意識の外で、霧に煙立ったような世界はやがて幻覚へ吸い込まれる。長いと思われた朝は知らぬ間に過ぎ去り、追いつくことを諦めた私は夜に取り残された。
この中途半端な時間が、いつまでも続けばいい。
私は何にもなりたくないのだ!
あぁ、このまま何も知らぬ、さみしい自分のままで綺麗に終わりを迎えられるなら、どれほど幸福か。手短に、衰えにとらわれることなく、良い感じに。艶やかなピンク色が、褪せるという感覚を知らないように。
人はそれを可哀想だと、不幸だと手を合わせ笑うけれど、例えそういった場合でなくても、常に死んだような人の感情を勝手に推し量っていいものだろうか。他人が誰に干渉していいのだろうか。
身を振れない心への推理は、心臓を素手でなぞられたように気持ちが悪い。そのまま心臓を掴まれて、殺されてしまうと恐怖する。他意は嫌だと、言い切ればそれで終わってしまう。

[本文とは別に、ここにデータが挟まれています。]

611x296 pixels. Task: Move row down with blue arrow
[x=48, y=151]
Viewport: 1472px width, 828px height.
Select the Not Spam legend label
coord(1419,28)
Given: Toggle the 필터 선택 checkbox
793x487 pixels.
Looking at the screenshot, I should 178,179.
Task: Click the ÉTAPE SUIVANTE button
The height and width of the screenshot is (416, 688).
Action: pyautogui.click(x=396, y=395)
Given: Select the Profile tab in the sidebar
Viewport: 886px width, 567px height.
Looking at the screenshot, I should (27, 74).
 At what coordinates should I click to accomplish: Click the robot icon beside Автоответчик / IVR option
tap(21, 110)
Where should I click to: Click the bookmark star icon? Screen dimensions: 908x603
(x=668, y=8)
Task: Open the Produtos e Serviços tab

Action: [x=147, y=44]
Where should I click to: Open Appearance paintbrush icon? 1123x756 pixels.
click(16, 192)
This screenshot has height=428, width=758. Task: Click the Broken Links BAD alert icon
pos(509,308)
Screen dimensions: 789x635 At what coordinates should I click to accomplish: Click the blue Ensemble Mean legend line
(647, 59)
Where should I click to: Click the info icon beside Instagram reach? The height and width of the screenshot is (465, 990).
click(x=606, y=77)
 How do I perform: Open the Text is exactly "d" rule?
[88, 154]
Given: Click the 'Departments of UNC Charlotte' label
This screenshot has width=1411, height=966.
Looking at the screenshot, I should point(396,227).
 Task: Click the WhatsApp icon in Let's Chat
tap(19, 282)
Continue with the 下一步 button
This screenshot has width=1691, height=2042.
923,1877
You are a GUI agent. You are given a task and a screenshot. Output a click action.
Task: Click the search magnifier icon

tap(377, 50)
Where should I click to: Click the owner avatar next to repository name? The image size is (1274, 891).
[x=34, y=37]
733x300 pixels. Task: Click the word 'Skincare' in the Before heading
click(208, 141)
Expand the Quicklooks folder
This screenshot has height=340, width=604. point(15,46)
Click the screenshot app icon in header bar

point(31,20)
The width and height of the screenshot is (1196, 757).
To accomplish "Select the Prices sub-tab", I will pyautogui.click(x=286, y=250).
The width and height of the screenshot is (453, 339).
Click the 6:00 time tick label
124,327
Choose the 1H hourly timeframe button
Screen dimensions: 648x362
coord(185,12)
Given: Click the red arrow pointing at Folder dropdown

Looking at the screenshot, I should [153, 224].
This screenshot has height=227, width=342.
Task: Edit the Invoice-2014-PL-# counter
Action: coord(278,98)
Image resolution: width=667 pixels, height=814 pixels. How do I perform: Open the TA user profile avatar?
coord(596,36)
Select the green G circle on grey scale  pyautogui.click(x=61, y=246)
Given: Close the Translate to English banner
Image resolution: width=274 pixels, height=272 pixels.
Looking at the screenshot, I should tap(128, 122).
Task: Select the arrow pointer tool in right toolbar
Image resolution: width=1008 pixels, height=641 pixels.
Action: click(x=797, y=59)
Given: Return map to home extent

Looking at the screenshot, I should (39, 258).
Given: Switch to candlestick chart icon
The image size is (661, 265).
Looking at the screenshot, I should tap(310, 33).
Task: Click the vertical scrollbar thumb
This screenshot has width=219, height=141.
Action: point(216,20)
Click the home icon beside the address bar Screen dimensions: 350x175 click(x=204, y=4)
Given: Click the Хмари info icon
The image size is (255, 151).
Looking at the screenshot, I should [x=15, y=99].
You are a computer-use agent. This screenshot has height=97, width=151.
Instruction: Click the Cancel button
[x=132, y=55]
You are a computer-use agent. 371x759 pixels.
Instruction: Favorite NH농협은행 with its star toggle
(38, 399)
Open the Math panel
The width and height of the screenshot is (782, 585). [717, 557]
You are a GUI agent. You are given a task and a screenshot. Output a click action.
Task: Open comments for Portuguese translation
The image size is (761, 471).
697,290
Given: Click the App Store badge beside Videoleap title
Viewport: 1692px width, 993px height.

けれど、私は私の意思を持っていないから、口は死人のような説得力でしか存在しないだろう。
だから君とは話したくない。
ほら、お前に聴こえる私の言葉は空虚な呪文でしかないだろう。
分かってよ!
……。
青空が、夕焼けが、暗闇が美しいと、そういった押し付けられた感情でしか貴方と話せない。
貴方は夜に取り残されたりはしない。朝昼を進み、貴方は大人のようなものになる。
生きている。それは凄い事なんだ。
私みたいな人間ともつかない朧げなものには、できないことだから。